Abolida para crimes civis em 1867 no reinado de D. Luís. Abolida para todos os crimes, excepto por traição durante a guerra, em Julho em1867 (Lei de 1 de Julho de 1867). A proposta partiu do ministro da Justiça Augusto César Barjona de Freitas, sendo submetida à discussão na Câmara dos Deputados. Transitou depois para a Câmara dos Pares, onde foi aprovada. Mas a pena de morte continuava no Código de Justiça Militar. Em 1874, quando o soldado de infantaria n.º 2 António Coelho assassinou o alferes Palma e Brito, levantou-se grande discussão sobre a pena a aplicar.
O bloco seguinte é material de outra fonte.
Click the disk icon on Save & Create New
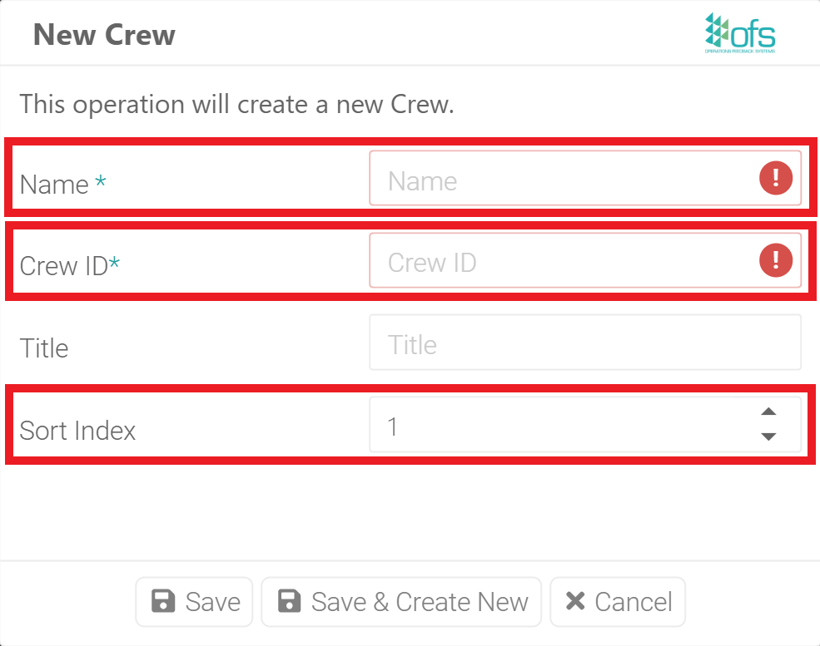 288,601
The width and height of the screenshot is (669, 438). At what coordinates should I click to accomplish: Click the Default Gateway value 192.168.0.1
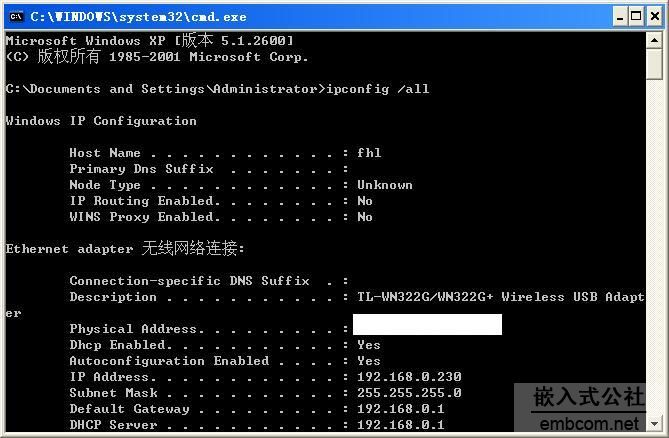(x=401, y=409)
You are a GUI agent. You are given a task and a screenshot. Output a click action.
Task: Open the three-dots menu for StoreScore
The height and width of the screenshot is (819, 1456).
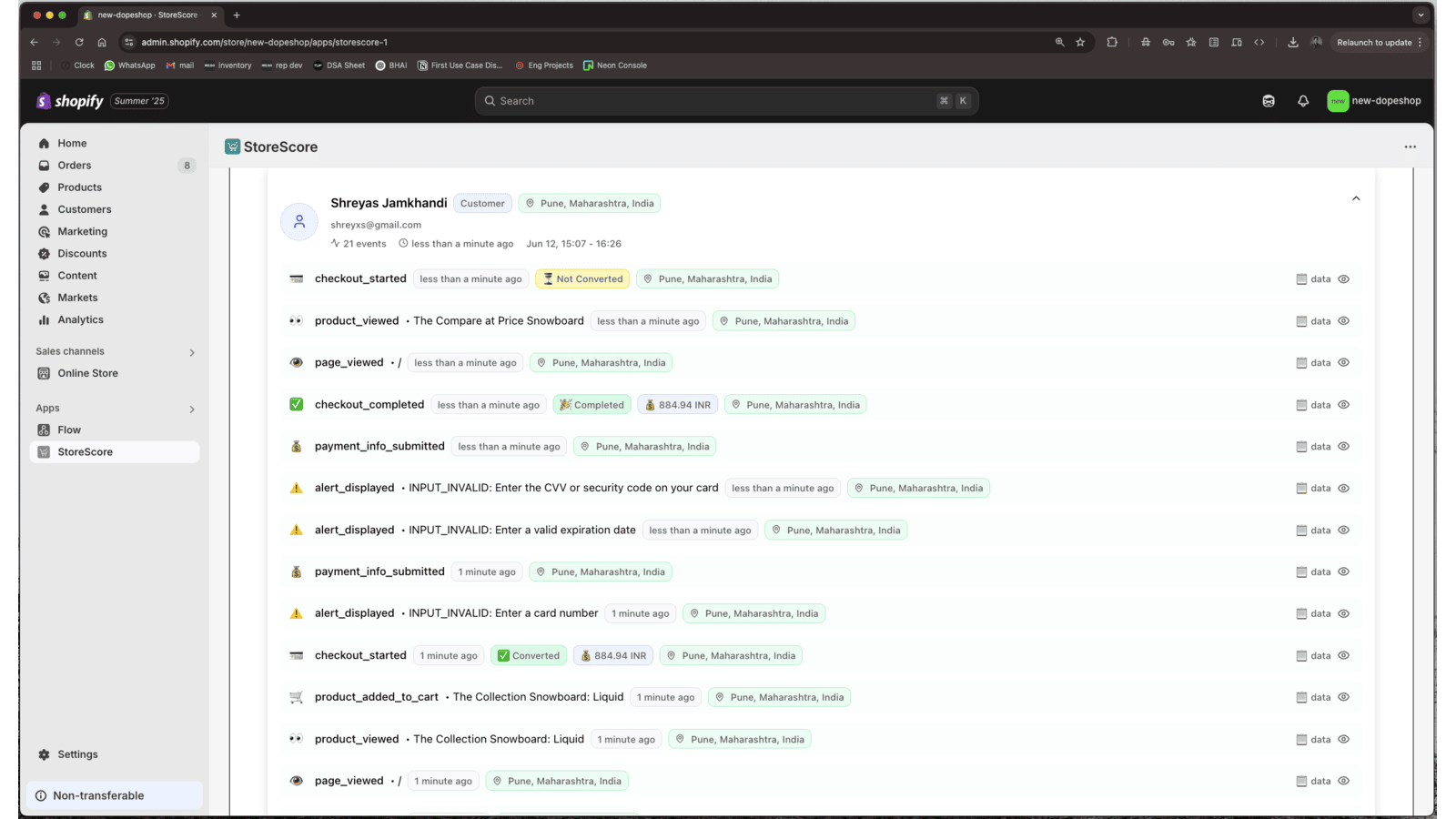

Abolição para todos os crimes, incluindo os militares, em 1911. Readmitida em 1916 a pena de morte para crimes de traição em tempo de guerra. Abolição total em 1976.
A última execução conhecida em território português foi em 1846, em Lagos. Remonta a 1 de Julho de 1772 a última execução de uma mulher, que se chamava Luísa de Jesus. A última execução oficial, de homem ou mulher, foi em 1917, durante a primeira guerra mundial, por traição, no seio do exército português em França, ao abrigo do Direito Português.
De forma extra-oficial, a PIDE, polícia política do regime ditatorial português designado por Estado Novo, executou (deliberadamente ou na sequência de torturas) alguns ativistas anti-regime e, de forma praticamente sistemática, os elementos capturados na guerra contra os movimentos emancipacionistas de três colónias portuguesas (Guiné-Bissau, Angola e Moçambique) entre 1961 e 1974.
Actualmente, a pena de morte é um acto proibido e ilegal segundo o artigo 24.º, n.º 2, da Constituição Portuguesa.
Obrigado, António MN, por mais esta crónica esclarecedora.
Obrigado eu pelo esclarecimento enriquecedor e oportuno. Como já antes ecrevi, estou limitado (eu e todos os meus colegas "opinantes do i") a 1500 caracteres. E faço questão de colocar aqui os textos tal como os meus leitores do jornal os vêem.
Por essa razão fico sempre agradecido e gostava que mais antigos colegas e actuais amigos interviessem mais.
Um abraço
António MN
Sei que estás limitado no espaço e, mesmo assim, fazes milagres para contar uma história que tenha princípio, meio e fim. Não é fácil. O que é interessante é que um leitor do iOnline tem muito menos limitações para comentar. Acabei de o fazer e consegui "enfiar" nada menos de 2.898 caracteres sem espaços e, contando os espaços, 3.438 caracteres; ou seja, mais que o dobrou do que te é permitido. Claro que reduzi os espaços ao mínimo, penalizando o visual.
Gosto da tua escolha de temas, no fundo a inspiração e o segredo de um bom cronista; que é o que tu és e tenho muito orgulho de termos passado pela mesma instituição de ensino.